Onofre explained that the pipeline for quantum machine learning algorithms is designed very similarly to the ones used in classical machine learning: there is data preprocessing, training, fitting, and inference stages.
'Once the mathematical model amenable to be trained on quantum hardware has been developed, the integration is done like industry standard ML pipelines, with the quantum parts of the code securely sent to be run on the quantum hardware of choice, instead of to standard CPUs or GPUs,' he said. 'Most importantly, the end user will have a product that can be used the same way as the current ML models, with the quantum parts working behind the scenes.'
He added that the key difference in algorithm development is that it requires a combination of various frameworks, from quantum physics to computer science and mathematical modeling. 'It is essential to build a collaborative and interdisciplinary workforce where people with different backgrounds combine their skills to create new solutions to real industry problems, manufacturing being one of them,' Onofre advised. 'This is the type of talented and diverse workforce that Multiverse Computing is building.'
Onofre said that quantum annealers are the most advanced type of hardware for difficult optimisation problems, and gave the best results in the study.

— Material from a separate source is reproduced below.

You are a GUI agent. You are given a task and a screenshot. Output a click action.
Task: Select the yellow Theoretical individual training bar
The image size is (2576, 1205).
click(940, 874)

'We are in a critical moment for quantum technologies,' Onofre observed. 'Multiple companies realise the potential of quantum algorithms and are building their quantum journeys through real use-case projects and roadmaps for implementation into their pipelines.'
Quantum hardware is expected to advance rapidly over the next few years, and Onofre said that the availability of quantum models depends on the improvement of quantum hardware. However, Multiverse is also working with quantum-inspired algorithms, like Tensor Networks, which use a mathematical framework from quantum physics and so are particularly suited to handling large and complex amounts of data, but are able to run on CPUs or GPUs.

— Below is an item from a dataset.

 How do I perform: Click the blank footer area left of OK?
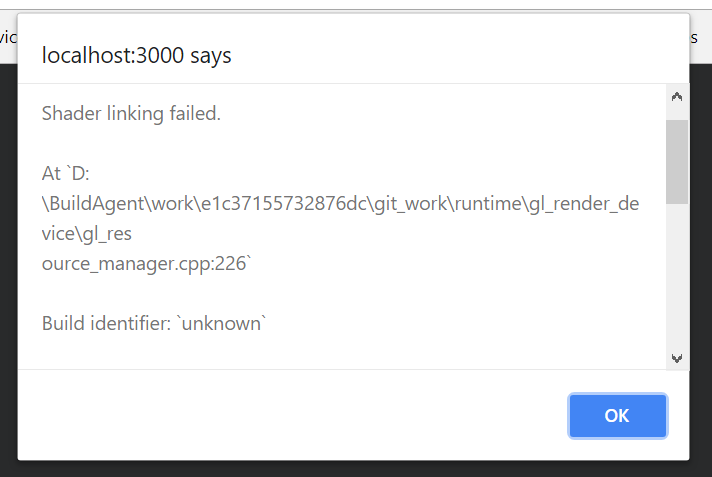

Onofre said that these techniques can add business value to real use cases right now, in manufacturing, finance, and general machine learning applications, as they are independent of the development of quantum hardware. 'These algorithms are being intensively researched and developed by Multiverse, showing a clear advantage over state-of-the-art classical methods, for example in reducing drastically the number of parameters and massively improving the training speed of industry deep learning models,' Onofre said.

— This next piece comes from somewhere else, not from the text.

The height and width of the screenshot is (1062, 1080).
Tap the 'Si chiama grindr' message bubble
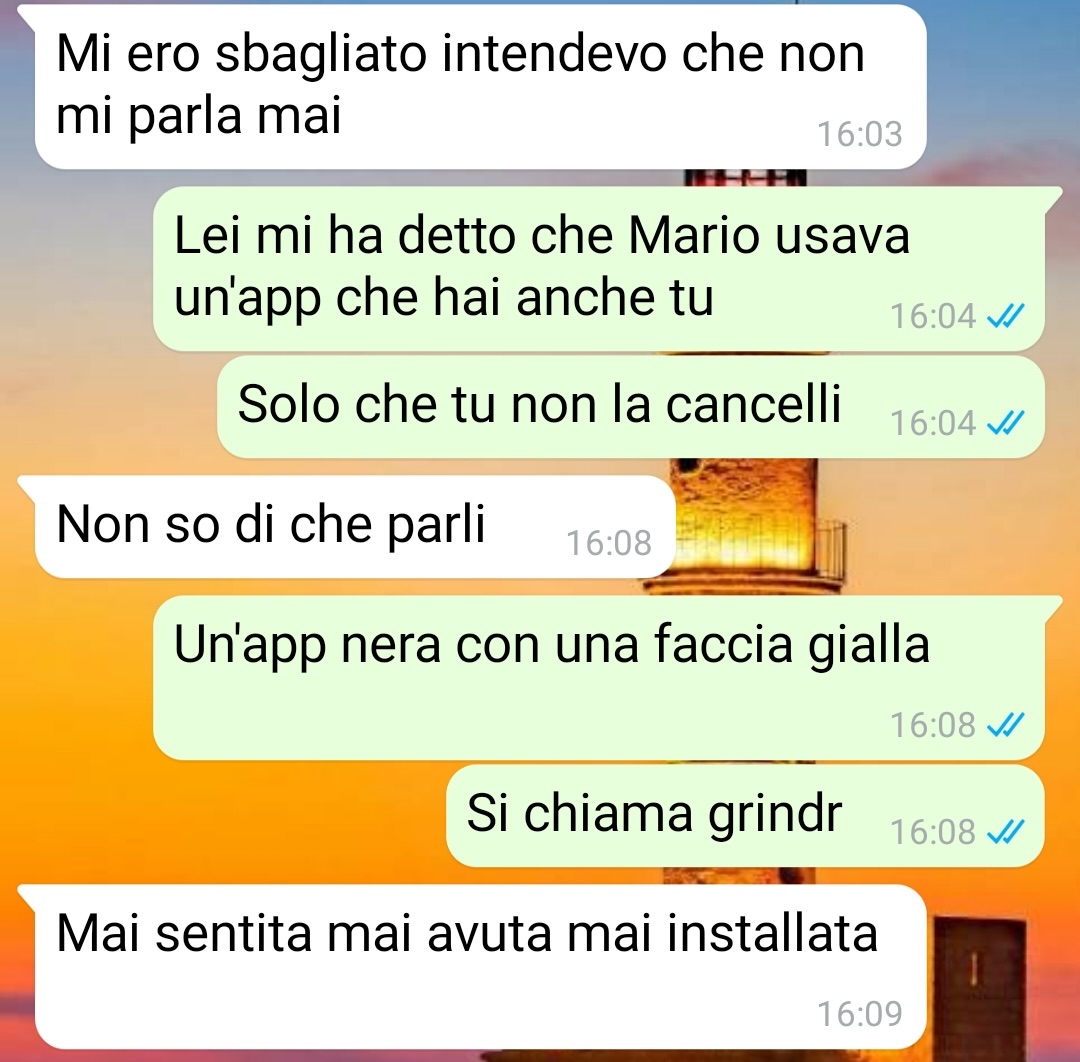coord(745,815)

The co-authored paper, titled ‘Quantum artificial vision for defect detection in manufacturing’, shows examples of the images analysed by the quantum algorithms and further details the context, metrics and methods used by the researchers.
Ion Etxeberria, CEO of Ikerlan, said in statement: ‘This collaborative study confirmed the benefits of applying quantum methods to real-world industrial challenges. We strongly believe that quantum computing will play a key role in providing AI-based solutions to particularly complex scenarios.’